I just cut off the very tip of Finger Birdie #2. We'll see how the super glue holds up during rehearsal this evening.
(Spread the news: Super glue--it fixes things.)
I began piano at age four and violin in sixth grade. I played violin solely with the public school orchestra in Tulsa until the last couple of years of high school, when I began private lessons.
I majored in music at the University of Oklahoma for three semesters before I quit because I didn't think it possible to make it as a violinist. My college teacher told me that I'd had a late start and there was no way I could learn all I needed to learn in four years. So I got a degree in education, moved to North Carolina, and taught kindergarten for a year, which I didn't enjoy (kids great, public school--no). I waited tables at a Tex-Mex restaurant to save up some money and bought myself a ticket to Alaska for a random change of pace. I had previous experience teaching horsemanship, so I applied to a camp up there and spent the summer teaching kids on horseback, trying to sort out what I wanted to do with my life.

Data lines:
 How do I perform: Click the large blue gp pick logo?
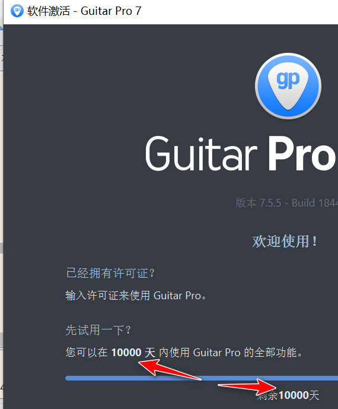(288, 86)
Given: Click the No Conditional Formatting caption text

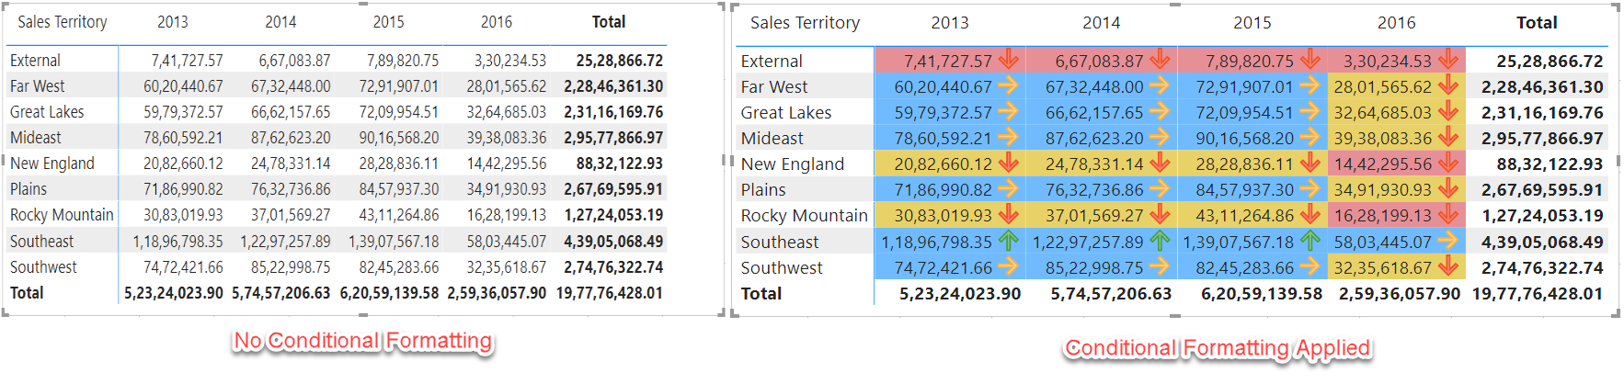Looking at the screenshot, I should (x=363, y=341).
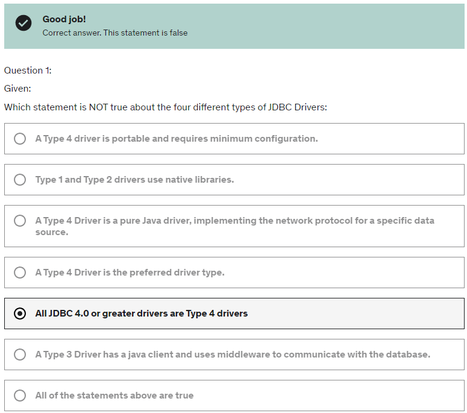Select radio for Type 4 portable minimum configuration

point(20,139)
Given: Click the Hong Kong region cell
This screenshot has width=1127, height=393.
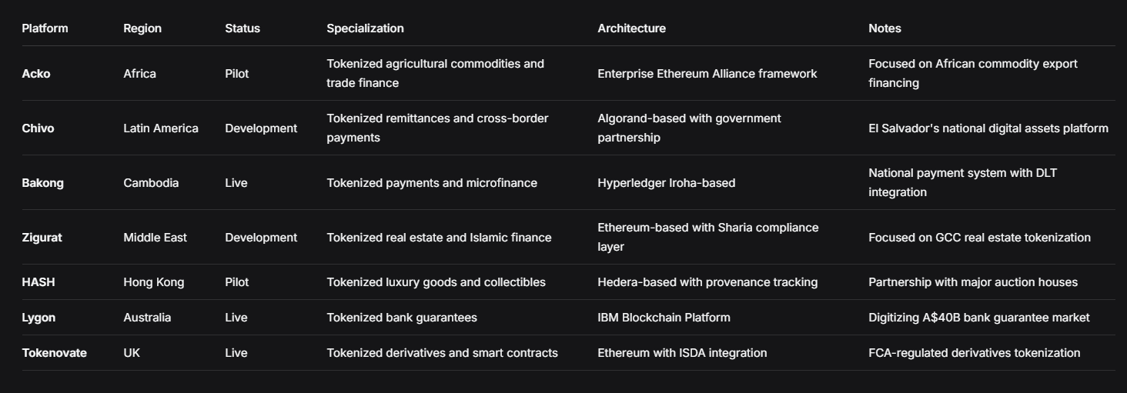Looking at the screenshot, I should pos(153,282).
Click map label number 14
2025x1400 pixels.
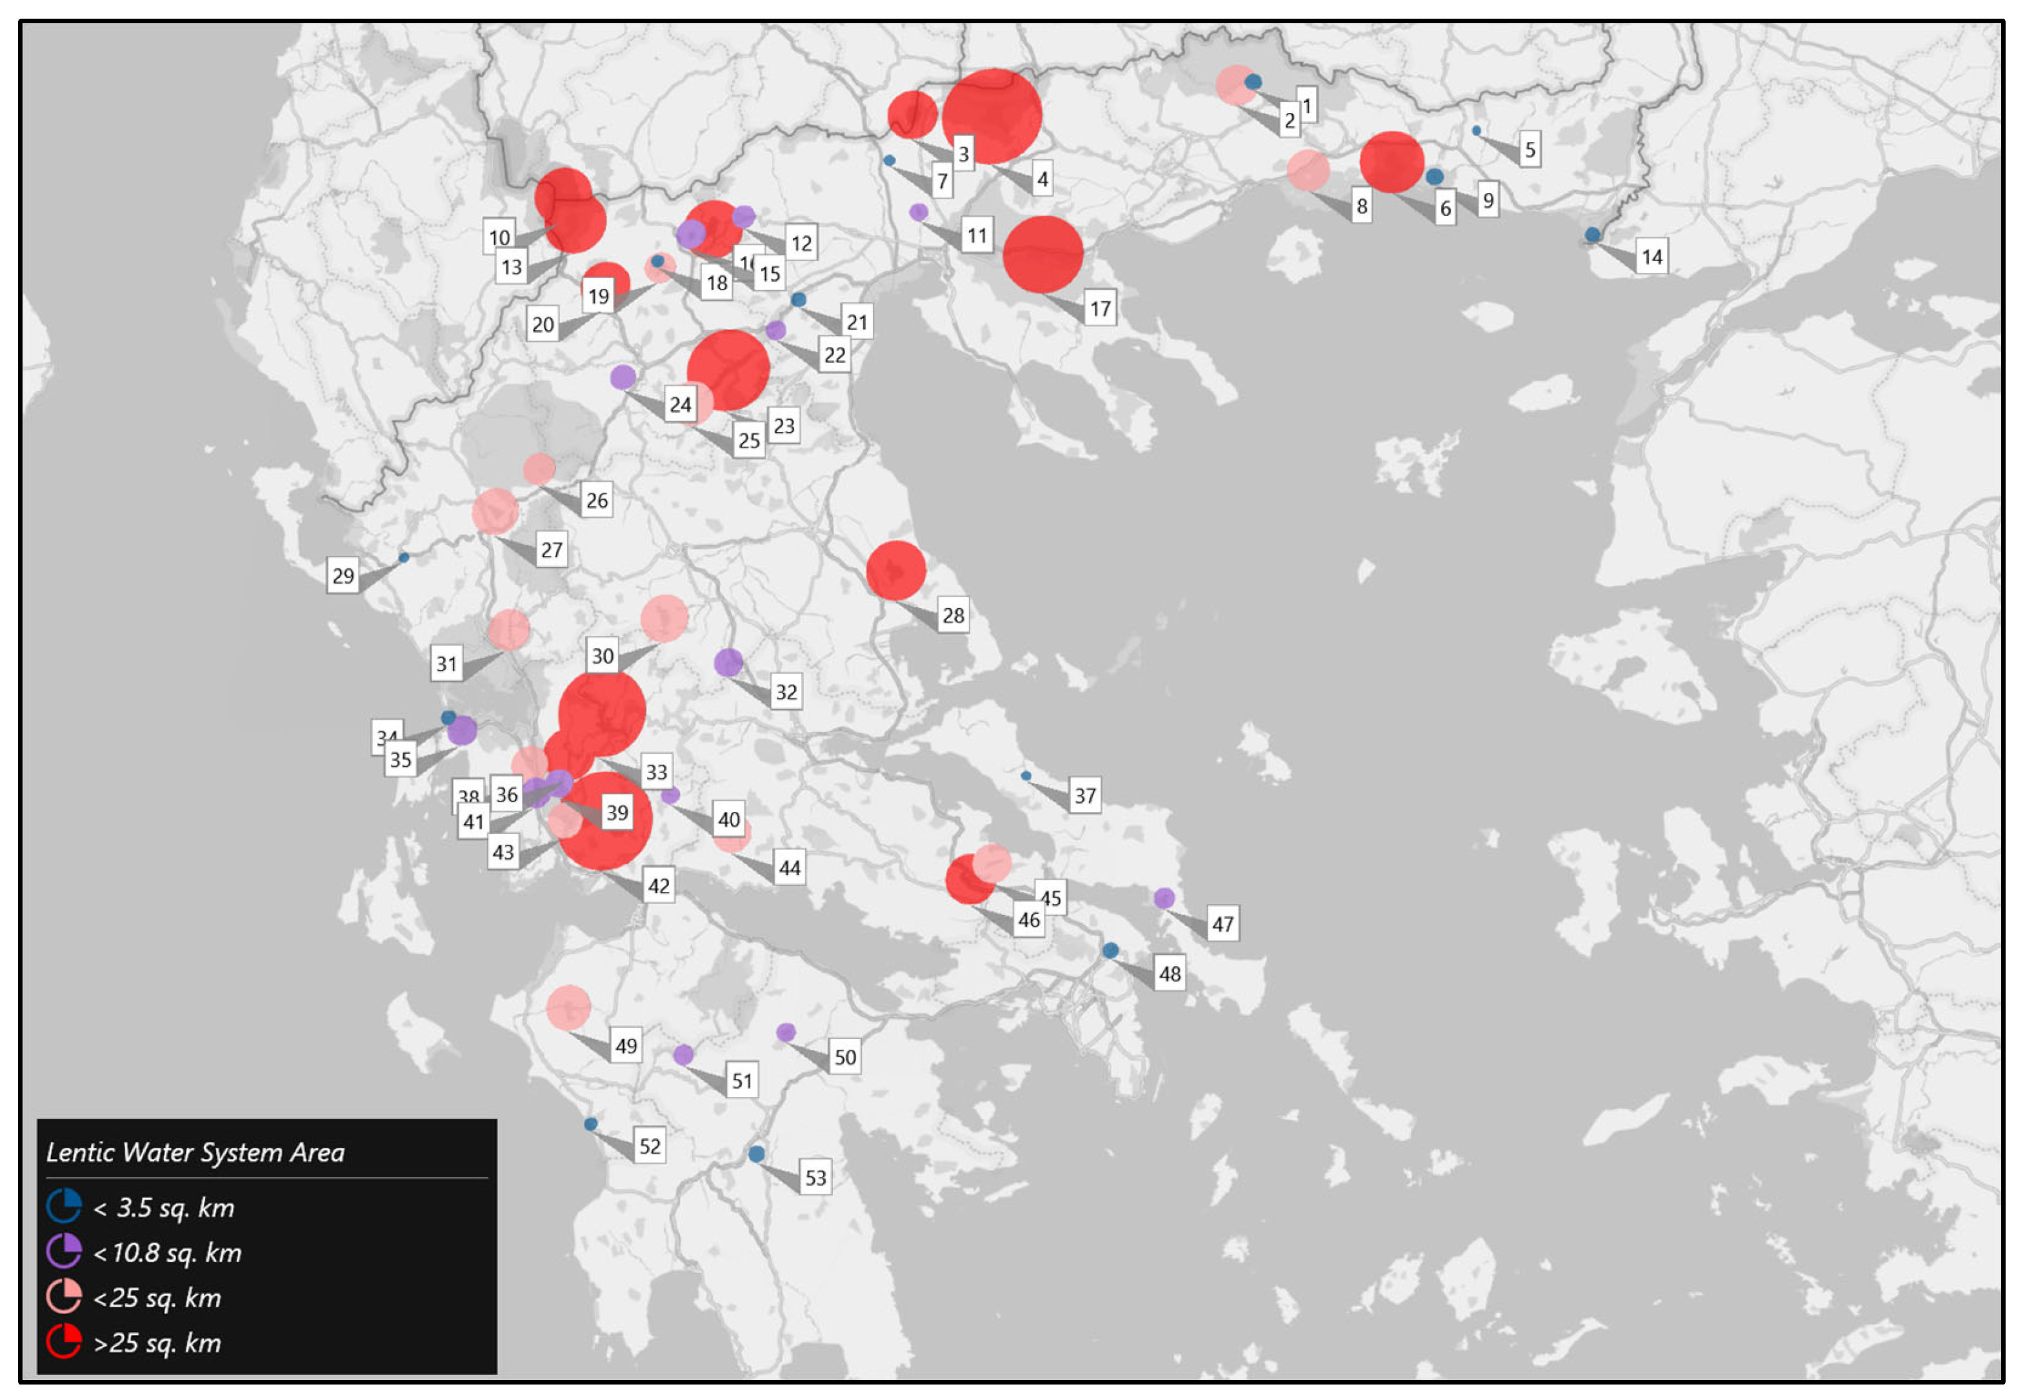click(1651, 257)
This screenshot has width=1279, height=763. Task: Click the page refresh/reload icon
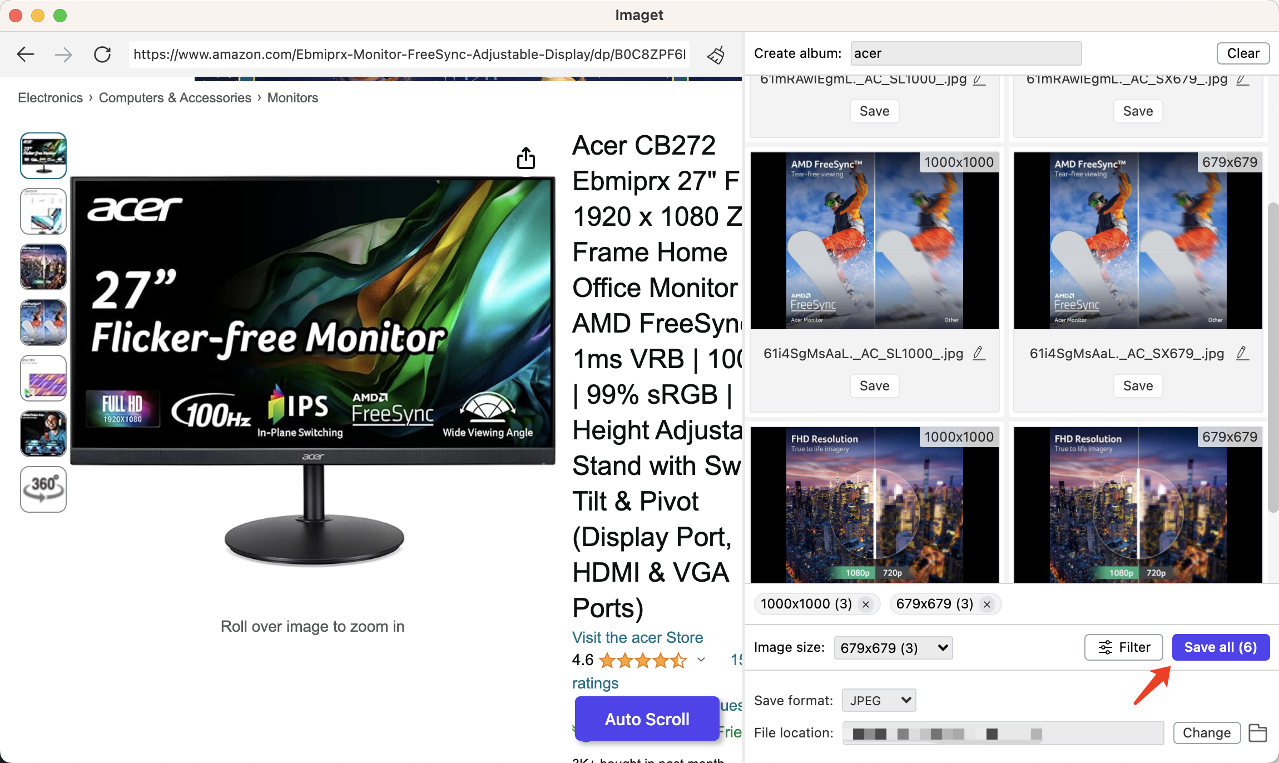[x=102, y=53]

Aim of the task:
Reproduce the stretch of the post about learning violin from "I majored in" through "with my life.". Nothing in the listing is needed here.

Result for this exercise:
I majored in music at the University of Oklahoma for three semesters before I quit because I didn't think it possible to make it as a violinist. My college teacher told me that I'd had a late start and there was no way I could learn all I needed to learn in four years. So I got a degree in education, moved to North Carolina, and taught kindergarten for a year, which I didn't enjoy (kids great, public school--no). I waited tables at a Tex-Mex restaurant to save up some money and bought myself a ticket to Alaska for a random change of pace. I had previous experience teaching horsemanship, so I applied to a camp up there and spent the summer teaching kids on horseback, trying to sort out what I wanted to do with my life.